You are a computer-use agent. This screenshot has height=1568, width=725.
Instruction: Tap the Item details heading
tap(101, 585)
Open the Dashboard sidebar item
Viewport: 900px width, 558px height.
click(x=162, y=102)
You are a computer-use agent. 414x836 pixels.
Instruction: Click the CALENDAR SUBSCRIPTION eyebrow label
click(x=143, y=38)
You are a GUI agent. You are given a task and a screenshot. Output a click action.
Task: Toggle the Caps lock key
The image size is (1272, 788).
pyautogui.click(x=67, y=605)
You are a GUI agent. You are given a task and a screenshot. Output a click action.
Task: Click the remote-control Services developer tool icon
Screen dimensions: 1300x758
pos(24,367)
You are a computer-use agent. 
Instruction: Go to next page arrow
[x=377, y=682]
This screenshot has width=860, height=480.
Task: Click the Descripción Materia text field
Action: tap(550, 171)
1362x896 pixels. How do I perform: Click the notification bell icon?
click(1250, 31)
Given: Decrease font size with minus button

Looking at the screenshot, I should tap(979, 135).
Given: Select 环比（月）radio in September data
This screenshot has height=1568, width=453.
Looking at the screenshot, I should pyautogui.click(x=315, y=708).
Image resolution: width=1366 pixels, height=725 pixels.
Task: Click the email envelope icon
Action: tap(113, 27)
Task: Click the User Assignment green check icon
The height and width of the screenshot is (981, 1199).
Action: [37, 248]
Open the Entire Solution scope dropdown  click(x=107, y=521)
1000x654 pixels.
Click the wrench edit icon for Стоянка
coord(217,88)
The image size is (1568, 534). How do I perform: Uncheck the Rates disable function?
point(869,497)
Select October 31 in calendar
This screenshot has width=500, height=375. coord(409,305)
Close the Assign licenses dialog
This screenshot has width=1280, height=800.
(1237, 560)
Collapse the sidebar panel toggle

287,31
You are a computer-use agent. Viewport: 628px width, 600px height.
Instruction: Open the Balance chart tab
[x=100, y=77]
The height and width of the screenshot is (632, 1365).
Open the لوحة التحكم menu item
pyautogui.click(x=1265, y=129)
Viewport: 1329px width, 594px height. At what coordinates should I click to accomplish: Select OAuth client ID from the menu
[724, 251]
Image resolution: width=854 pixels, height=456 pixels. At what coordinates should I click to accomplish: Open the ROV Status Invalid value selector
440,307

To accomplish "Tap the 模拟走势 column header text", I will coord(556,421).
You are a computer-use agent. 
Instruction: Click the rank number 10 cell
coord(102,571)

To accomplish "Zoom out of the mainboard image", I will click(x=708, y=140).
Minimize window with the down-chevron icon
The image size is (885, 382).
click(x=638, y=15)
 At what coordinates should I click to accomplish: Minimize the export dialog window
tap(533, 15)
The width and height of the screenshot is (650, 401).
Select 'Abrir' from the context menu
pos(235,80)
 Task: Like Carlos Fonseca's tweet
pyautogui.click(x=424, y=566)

▬▬▬

## [DIRECTIONS FOR THIS TASK]
Everything in the material above is to be copied exactly.

## [ANSWER TO THIS TASK]
You are a computer-use agent. This screenshot has height=1568, width=725.
Instruction: Tap the Item details heading
tap(101, 585)
Open the Dashboard sidebar item
Viewport: 900px width, 558px height.
click(x=162, y=102)
You are a computer-use agent. 414x836 pixels.
Instruction: Click the CALENDAR SUBSCRIPTION eyebrow label
click(x=143, y=38)
You are a GUI agent. You are given a task and a screenshot. Output a click action.
Task: Toggle the Caps lock key
The image size is (1272, 788).
pyautogui.click(x=67, y=605)
You are a GUI agent. You are given a task and a screenshot. Output a click action.
Task: Click the remote-control Services developer tool icon
Screen dimensions: 1300x758
pos(24,367)
You are a computer-use agent. 
Instruction: Go to next page arrow
[x=377, y=682]
This screenshot has width=860, height=480.
Task: Click the Descripción Materia text field
Action: tap(550, 171)
1362x896 pixels. How do I perform: Click the notification bell icon?
click(1250, 31)
Given: Decrease font size with minus button

Looking at the screenshot, I should tap(979, 135).
Given: Select 环比（月）radio in September data
This screenshot has height=1568, width=453.
Looking at the screenshot, I should pyautogui.click(x=315, y=708).
Image resolution: width=1366 pixels, height=725 pixels.
Task: Click the email envelope icon
Action: tap(113, 27)
Task: Click the User Assignment green check icon
The height and width of the screenshot is (981, 1199).
Action: [37, 248]
Open the Entire Solution scope dropdown  click(x=107, y=521)
1000x654 pixels.
Click the wrench edit icon for Стоянка
coord(217,88)
The image size is (1568, 534). How do I perform: Uncheck the Rates disable function?
point(869,497)
Select October 31 in calendar
This screenshot has width=500, height=375. coord(409,305)
Close the Assign licenses dialog
This screenshot has width=1280, height=800.
(1237, 560)
Collapse the sidebar panel toggle

287,31
You are a computer-use agent. Viewport: 628px width, 600px height.
Instruction: Open the Balance chart tab
[x=100, y=77]
The height and width of the screenshot is (632, 1365).
Open the لوحة التحكم menu item
pyautogui.click(x=1265, y=129)
Viewport: 1329px width, 594px height. At what coordinates should I click to accomplish: Select OAuth client ID from the menu
[724, 251]
Image resolution: width=854 pixels, height=456 pixels. At what coordinates should I click to accomplish: Open the ROV Status Invalid value selector
440,307

To accomplish "Tap the 模拟走势 column header text", I will coord(556,421).
You are a computer-use agent. 
Instruction: Click the rank number 10 cell
coord(102,571)

To accomplish "Zoom out of the mainboard image", I will click(x=708, y=140).
Minimize window with the down-chevron icon
The image size is (885, 382).
click(x=638, y=15)
 At what coordinates should I click to accomplish: Minimize the export dialog window
tap(533, 15)
The width and height of the screenshot is (650, 401).
Select 'Abrir' from the context menu
pos(235,80)
 Task: Like Carlos Fonseca's tweet
pyautogui.click(x=424, y=566)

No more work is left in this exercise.